STM32L4 Core

Cores are the underlying magic that make the Arduino API possible
gato_
Posts: 16
Joined: Mon Apr 03, 2017 10:18 am

Re: STM32L4 Core

Post by gato_ » Fri Dec 15, 2017 11:27 am

Well, learnt how to debug properly with opencd and dbg :). I'm posting what I've found out so far.
First, I had to deactivate clock stretching, as the incomplete transaction was hanging the system. the executed code is this one:

Code: Select all

#include <Wire.h>
const int N=6;
byte buffer[N];
void setup() {
  for (int i=0;i<N;i++){buffer[i]=i+1;};
  Wire.begin();
  Wire1.begin(3);
  Wire1.onRequest(requestEvent); // register event
  Serial.begin(9600);
}
void loop() {
  ////////request
  Wire.requestFrom(3, N);
  for (int i=0;i<N;i++) {
    uint8_t c = Wire.read();
    Serial.print(c,HEX);Serial.print(" ");
  }
  Serial.println();
  delay(500);  
}
void requestEvent() {
  int s=Wire1.write(buffer,N); // respond with message of 6 bytes
}
Notice that I am using the same board, with Wire as master and Wire1 as slave. Slave is meant to respond with 6 bytes (1..6), but what is shown after the first iteration is 1 FF FF FF FF FF, meaning only one byte is transfered.
The following (sorry, handmade) diagrams reflect the analysis performed with gdb
Image
Image
Left side explains what is shown, what breakpoints have been set and what variables are watched. Right side shows the contents of the registers on each step.

First impressions:

-Why is events initialized with ADDRESS_NACK, DATA_NACK,...?
-Why is events not changing on ANY of the steps?
-Slave's ISR contains an overrun condition from the begining. This is going to trigger an error on step 7 (Why not before?)

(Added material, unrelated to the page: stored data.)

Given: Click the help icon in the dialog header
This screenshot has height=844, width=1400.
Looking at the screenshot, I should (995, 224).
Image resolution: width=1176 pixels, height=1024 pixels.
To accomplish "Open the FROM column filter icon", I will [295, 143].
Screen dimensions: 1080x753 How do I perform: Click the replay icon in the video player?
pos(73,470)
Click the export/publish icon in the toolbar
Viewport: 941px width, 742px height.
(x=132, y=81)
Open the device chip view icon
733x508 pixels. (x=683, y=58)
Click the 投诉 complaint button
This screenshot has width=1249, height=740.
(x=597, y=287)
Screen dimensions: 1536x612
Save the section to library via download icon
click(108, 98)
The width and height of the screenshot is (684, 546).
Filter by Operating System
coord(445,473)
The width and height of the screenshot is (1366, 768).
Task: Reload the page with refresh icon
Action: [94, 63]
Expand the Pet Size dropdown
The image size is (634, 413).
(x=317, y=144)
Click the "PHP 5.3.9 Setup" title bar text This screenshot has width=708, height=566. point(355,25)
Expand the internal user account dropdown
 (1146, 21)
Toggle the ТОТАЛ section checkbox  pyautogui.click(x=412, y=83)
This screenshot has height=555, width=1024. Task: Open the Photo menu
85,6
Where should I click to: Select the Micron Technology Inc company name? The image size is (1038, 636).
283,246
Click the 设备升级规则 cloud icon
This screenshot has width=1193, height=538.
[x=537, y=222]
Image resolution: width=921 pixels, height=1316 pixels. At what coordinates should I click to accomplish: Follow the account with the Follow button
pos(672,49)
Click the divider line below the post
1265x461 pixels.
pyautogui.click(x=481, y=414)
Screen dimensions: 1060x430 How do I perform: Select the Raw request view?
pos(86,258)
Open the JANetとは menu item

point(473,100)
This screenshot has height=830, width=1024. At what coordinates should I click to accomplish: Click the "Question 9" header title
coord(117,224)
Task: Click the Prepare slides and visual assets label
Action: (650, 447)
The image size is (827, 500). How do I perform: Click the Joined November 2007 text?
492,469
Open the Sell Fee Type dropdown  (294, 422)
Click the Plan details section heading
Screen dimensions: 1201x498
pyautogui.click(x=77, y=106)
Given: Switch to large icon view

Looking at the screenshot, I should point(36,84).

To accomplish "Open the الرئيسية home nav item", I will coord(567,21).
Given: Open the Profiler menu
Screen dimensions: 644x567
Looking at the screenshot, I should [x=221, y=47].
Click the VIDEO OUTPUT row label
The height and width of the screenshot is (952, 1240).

So, after startup (step 0), the cycle 1..7 is being repeated. What can be seen is no problem arises from the slave's transmit data being unavailable, but rather, the transmision of data is abandoned after the first byte. An overrun error is triggered then, but I'm not sure that is the cause.
Last edited by gato_ on Fri Dec 15, 2017 11:55 am, edited 1 time in total.

gato_
Posts: 16
Joined: Mon Apr 03, 2017 10:18 am

Re: STM32L4 Core

Post by gato_ » Fri Dec 15, 2017 11:54 am

Nope. Cleared manually slave's flags OVR, NACKF and STOPF. The error_interrupt routine keeps executing, but there is no error catched. And still, the result is the same. So it must be the logic telling when to stop transmitting. I'll check that

aonsquared
Posts: 6
Joined: Tue Nov 14, 2017 10:41 am

Re: STM32L4 Core

Post by aonsquared » Mon Dec 18, 2017 10:38 am

Hi gato_,

Could you share how you turned your sketch into an eclipse project with openocd debugging? I'm using this core too.

regards,
Arthur

gato_
Posts: 16
Joined: Mon Apr 03, 2017 10:18 am

Re: STM32L4 Core

Post by gato_ » Tue Jan 09, 2018 10:47 am

I didn't. I used openOCD+GDB with the elf file

User avatar
GrumpyOldPizza
Posts: 187
Joined: Fri Apr 15, 2016 4:15 pm
Location: Denver, CO

Re: STM32L4 Core

Post by GrumpyOldPizza » Wed Jan 10, 2018 1:21 pm

gato_ wrote:
Fri Dec 15, 2017 11:27 am
Well, learnt how to debug properly with opencd and dbg :). I'm posting what I've found out so far.
First, I had to deactivate clock stretching, as the incomplete transaction was hanging the system. the executed code is this one:
Clock stretching is needed. Otherwise the Wire1.onRequest() callback has no time to put in data.

Code: Select all

#include <Wire.h>
const int N=6;
byte buffer[N];
void setup() {
  for (int i=0;i<N;i++){buffer[i]=i+1;};
  Wire.begin();
  Wire1.begin(3);
  Wire1.onRequest(requestEvent); // register event
  Serial.begin(9600);
}
void loop() {
  ////////request
  Wire.requestFrom(3, N);
  for (int i=0;i<N;i++) {
    uint8_t c = Wire.read();
    Serial.print(c,HEX);Serial.print(" ");
  }
  Serial.println();
  delay(500);  
}
void requestEvent() {
  int s=Wire1.write(buffer,N); // respond with message of 6 bytes
}
I'll take a peek at that code. It's not any different to what I used to check out the code, except that I used a string ("the quick brown fox ...")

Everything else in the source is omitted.